Update the records from the line containing "You are a computer-use" through the line containing "click(1153, 453)", replacing "Currency Converter" with "Exchange Rate" and leaving all else unchanged. Give only those lines, without the pictures.

Provided information
------------
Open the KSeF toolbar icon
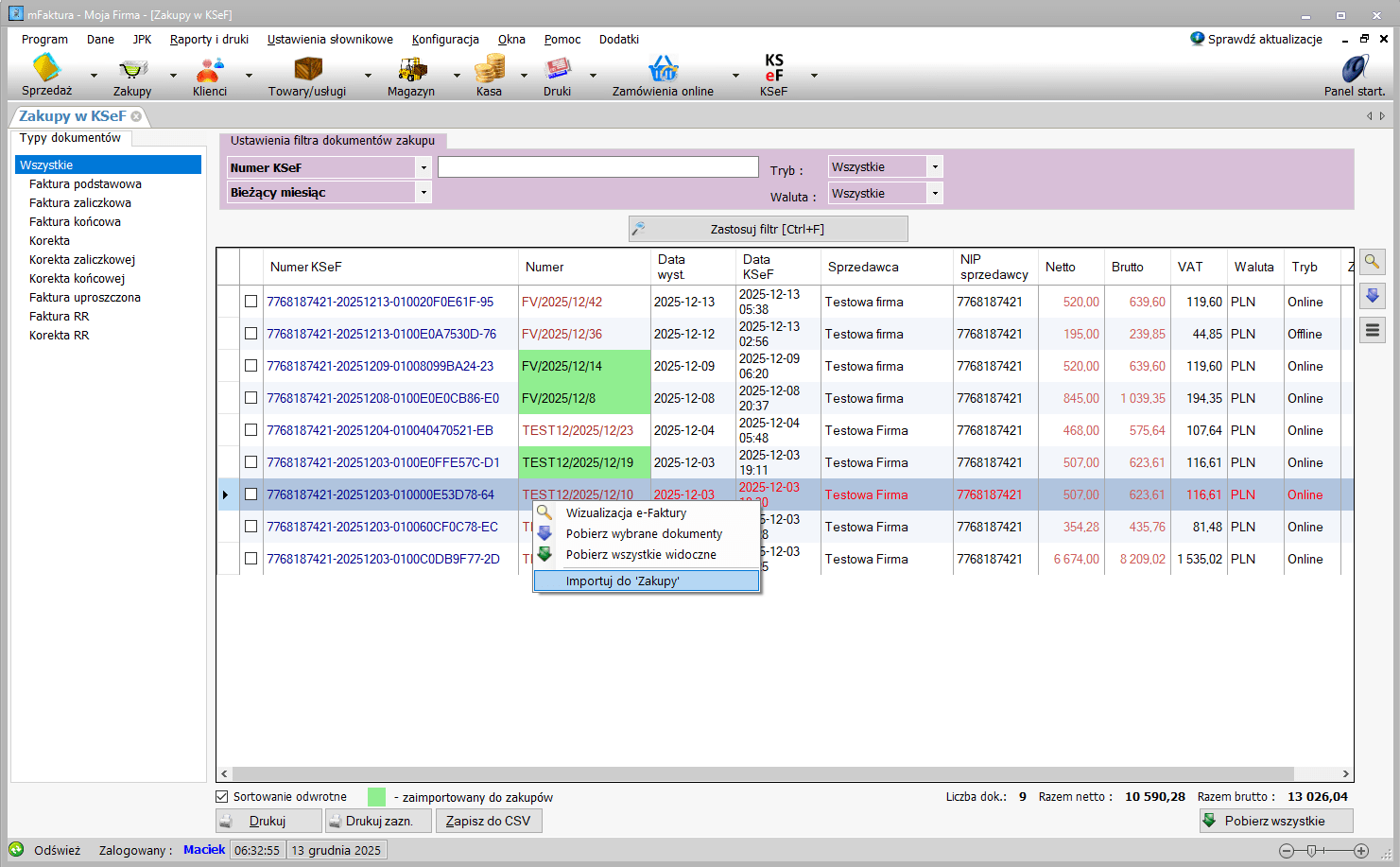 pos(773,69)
------------
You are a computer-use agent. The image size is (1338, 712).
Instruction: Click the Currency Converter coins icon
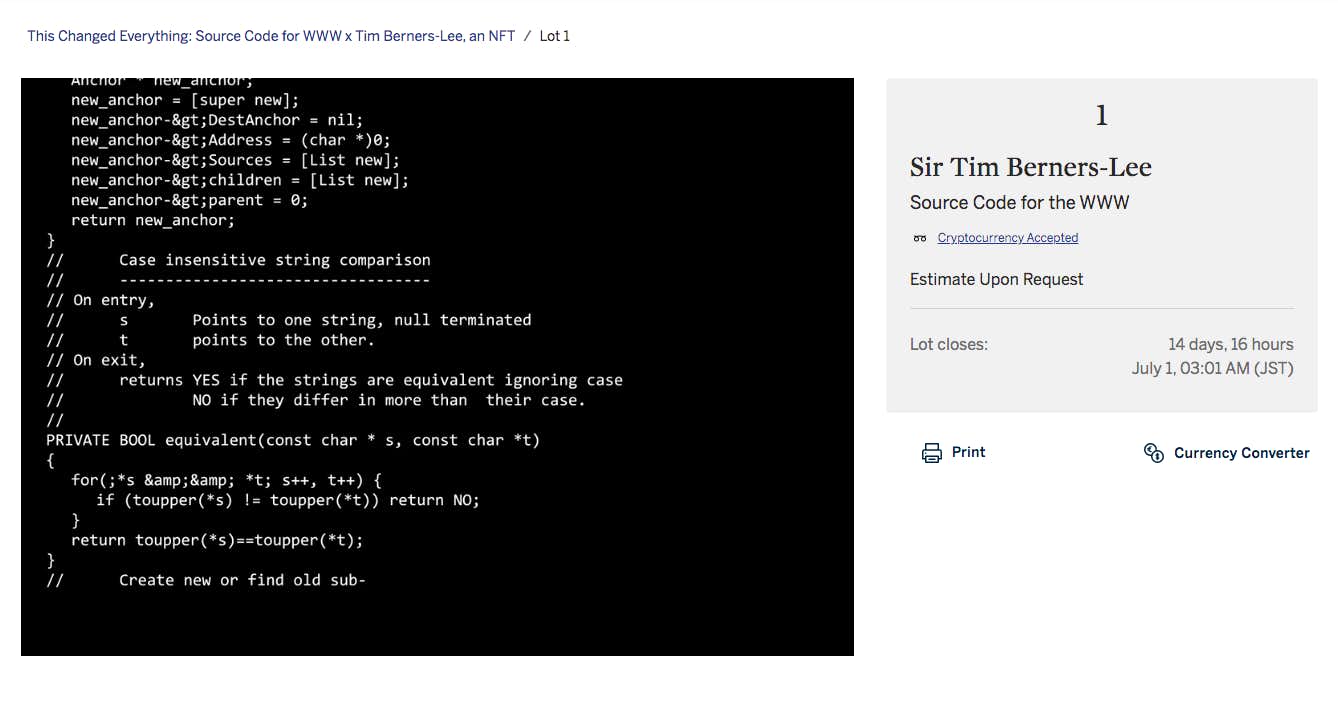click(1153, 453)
------------
Exercise answer
You are a computer-use agent. The image size is (1338, 712).
Instruction: Click the Exchange Rate coins icon
click(1153, 453)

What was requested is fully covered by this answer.